前言:
在當前開放互聯的大環境下,接口互通成了最最普通常見數據通訊與交互的一種方式;接口測試的重要性也是不言而喻,但卻成了普通功能測試人員的一道屏障;特別是服務端的接口驗證更是麻煩;這里拋磚引玉希望更多童鞋參與多多討論。
場景&描述:
c1->s1->s2
s1 <-s2
協議:http
c端,發起c1(pay)請求,服務端處理完畢,通過s1接口把(pay)請求支付接口告訴指定s2服務地址;s2服務地址解析s1接口內容,正常返回SUCCESS,異常返回FAILURE;s1收到s2返回內容做對應業務處理。
接口消息格式:json,簽名驗簽rsa標准算法,消息體url編碼。
請求方式:post
測試對象:
s1接口
測試范圍:
接口測試之常規測試維度,從宏觀到微觀一一細分拆借大概思路:消息發送方式、消息體是否為null、消息體格式是否正確、消息解密是否正確、消息體中json體key鍵檢查(必填值是否缺省、缺省值是否存在、是否多多余key鍵)、消息體中json體values值檢查(必填值檢查是否缺省、缺省值是否存在、值類型檢查,特別是數字類型的,比如交易金額啥的)。
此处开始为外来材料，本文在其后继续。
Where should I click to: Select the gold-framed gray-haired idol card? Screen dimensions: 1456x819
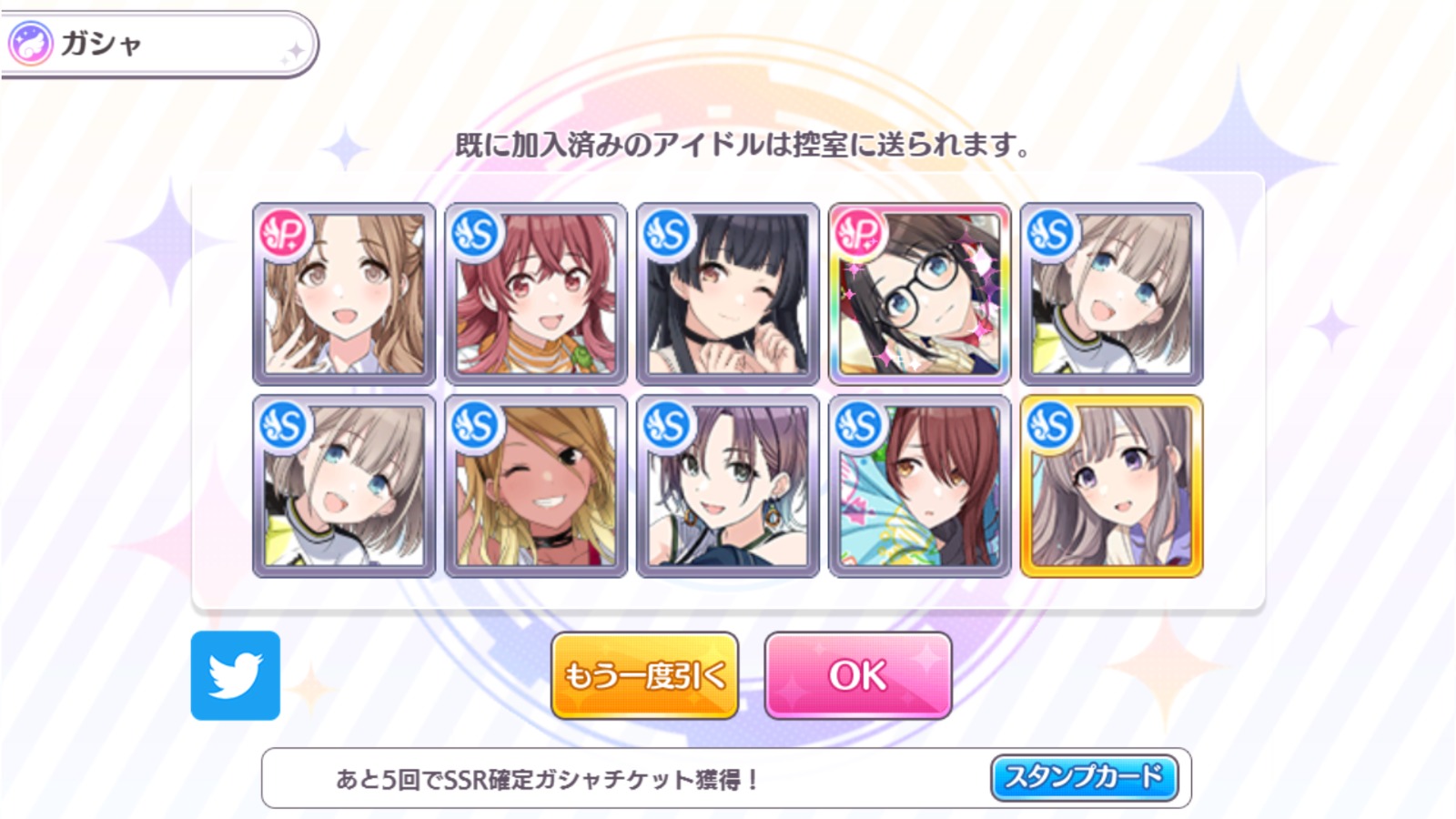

接口測試之安全維度,ip黑白名單,消息體參數注入,摘要解密算法研究等。
1.消息發送方式
2.消息體是否為null和格式檢查
3.json,key鍵必填字檢查
4.json,values值檢查
5.業務數據檢查,比如收到SUCCESS檢查。
6.其它
實現技術分析:
如果只要驗證第5點,簡單的只要模擬s2,最快速高效的方法,直接在tomcat下,新建一個工程,創建一個html文件,內容為SUCCESS或FAILURE;然后s1接口直接往這個地址發送就好(http協議)。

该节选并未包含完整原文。